Neoadjuvant (NAT) systemic therapy is not a standard approach in resectable BTCs. Some case reports and retrospective studies show the benefit of NAT downstaging the locally advanced or unresectable BTCs enough to have resection
[63][64][65][147,148,149]. The addition of pre-operative radiation can increase the probability of R0 resection in these tumors
[66][67][150,151]. On the other hand, NAT did not result in any survival advantage in managing resectable BTCs in the reported studies
[68][152]. Multiple trials investigating the role of neoadjuvant therapy in resectable (GC-D in NCT04308174 or DEBATE; GC in NCT03673072; GC/NP in NCT03579771) and unresectable/locally advanced BTCs (FOLOXIRI in NCT03603834; toripalimab + GEMOX + lenvatinib in NCT0450628) are underway that may give us a definite answer in the coming years. In the current practice, systemic options typically for NAT are similar to those used for treating aBTCs (such as GC).

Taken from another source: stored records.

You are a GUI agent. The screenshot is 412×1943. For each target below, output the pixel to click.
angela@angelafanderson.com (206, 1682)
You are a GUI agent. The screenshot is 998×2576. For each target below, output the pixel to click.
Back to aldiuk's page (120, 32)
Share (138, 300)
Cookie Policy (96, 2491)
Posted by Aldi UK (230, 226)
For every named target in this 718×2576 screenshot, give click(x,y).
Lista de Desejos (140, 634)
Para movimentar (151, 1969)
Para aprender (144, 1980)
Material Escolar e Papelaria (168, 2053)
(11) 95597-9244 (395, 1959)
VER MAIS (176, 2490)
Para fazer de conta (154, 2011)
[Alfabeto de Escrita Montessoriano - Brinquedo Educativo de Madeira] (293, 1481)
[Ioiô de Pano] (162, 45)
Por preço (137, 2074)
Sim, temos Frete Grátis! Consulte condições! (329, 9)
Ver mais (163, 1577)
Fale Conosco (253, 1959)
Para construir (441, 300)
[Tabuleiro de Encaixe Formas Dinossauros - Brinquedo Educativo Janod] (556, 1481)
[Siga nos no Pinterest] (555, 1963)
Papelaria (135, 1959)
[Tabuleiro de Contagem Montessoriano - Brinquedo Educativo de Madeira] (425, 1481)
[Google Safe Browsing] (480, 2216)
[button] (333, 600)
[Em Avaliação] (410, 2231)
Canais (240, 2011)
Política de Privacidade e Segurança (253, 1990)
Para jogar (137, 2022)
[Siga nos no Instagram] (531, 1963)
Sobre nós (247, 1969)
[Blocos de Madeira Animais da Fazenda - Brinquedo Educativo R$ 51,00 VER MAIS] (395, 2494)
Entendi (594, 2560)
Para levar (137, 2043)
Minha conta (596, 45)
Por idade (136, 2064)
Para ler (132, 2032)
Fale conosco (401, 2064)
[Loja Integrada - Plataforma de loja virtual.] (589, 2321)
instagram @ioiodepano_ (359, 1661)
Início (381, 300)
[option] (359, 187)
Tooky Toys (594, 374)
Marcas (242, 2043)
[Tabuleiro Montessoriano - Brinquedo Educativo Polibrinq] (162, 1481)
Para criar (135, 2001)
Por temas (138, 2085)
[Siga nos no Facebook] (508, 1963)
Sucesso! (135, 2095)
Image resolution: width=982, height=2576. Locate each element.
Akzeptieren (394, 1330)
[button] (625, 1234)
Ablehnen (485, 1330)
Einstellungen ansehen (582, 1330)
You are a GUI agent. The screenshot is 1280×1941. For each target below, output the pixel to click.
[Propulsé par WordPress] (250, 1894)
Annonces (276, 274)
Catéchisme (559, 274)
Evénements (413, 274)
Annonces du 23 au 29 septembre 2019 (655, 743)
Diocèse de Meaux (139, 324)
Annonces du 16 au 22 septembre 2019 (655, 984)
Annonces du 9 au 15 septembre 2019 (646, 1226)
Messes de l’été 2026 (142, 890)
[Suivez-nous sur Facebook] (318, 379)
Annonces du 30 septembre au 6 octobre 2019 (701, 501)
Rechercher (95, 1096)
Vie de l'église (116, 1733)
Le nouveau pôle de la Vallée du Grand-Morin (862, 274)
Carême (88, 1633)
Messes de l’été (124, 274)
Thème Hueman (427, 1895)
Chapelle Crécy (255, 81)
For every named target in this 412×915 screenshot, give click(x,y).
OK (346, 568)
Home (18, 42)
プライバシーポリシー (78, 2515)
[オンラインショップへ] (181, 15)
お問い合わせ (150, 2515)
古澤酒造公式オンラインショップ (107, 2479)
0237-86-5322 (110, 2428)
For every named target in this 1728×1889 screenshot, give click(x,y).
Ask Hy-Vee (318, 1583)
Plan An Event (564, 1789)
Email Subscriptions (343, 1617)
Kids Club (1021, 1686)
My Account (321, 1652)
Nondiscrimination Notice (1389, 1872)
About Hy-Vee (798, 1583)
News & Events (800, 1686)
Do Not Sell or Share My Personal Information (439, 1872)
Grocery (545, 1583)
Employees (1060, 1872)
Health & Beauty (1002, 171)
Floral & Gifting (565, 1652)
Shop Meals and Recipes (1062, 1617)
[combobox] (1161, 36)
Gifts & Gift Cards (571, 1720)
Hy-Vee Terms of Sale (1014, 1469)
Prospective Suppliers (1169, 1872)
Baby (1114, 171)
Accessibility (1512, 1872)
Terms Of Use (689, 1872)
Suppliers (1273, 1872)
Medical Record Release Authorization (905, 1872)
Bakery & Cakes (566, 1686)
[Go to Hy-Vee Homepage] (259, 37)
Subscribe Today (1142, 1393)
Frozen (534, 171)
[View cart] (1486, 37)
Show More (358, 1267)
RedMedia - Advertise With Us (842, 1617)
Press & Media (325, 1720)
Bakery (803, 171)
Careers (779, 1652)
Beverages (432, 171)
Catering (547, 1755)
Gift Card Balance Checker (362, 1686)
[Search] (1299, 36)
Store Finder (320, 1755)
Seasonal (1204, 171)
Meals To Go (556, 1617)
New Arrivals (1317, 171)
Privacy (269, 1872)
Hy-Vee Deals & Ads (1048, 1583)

Locoregional therapy (LRT) with high-dose XRT (58–67.5 Gy in 15 fractions) and SBRT (30–50 Gy in 3 to 5 fractions) improves local control and OS in unresectable iCCA, and can be an option for suitable patients
[69][70][153,154]. Other LRTs such as transcatheter arterial chemoembolization (TACE) and transarterial radioembolization (TARE) are not typically employed in treating BTCs. SBRT plus capecitabine combination increased local control rates (≈80%) with minimal toxicity (no ≥ grade 3 toxicity) in unresectable perihilar CCA
[71][155]. Other trials intended to see the benefit of SBRT and chemotherapy combinations were closed due to low accrual (NCT01151761 and NCT00983541). ICI with TACE or SBRT, or TARE trials, are underway (NCT03898895, NCT04866836, NCT03937830, NCT02821754, NCT04238637, and NCT04708067), which may open up more options in the near future.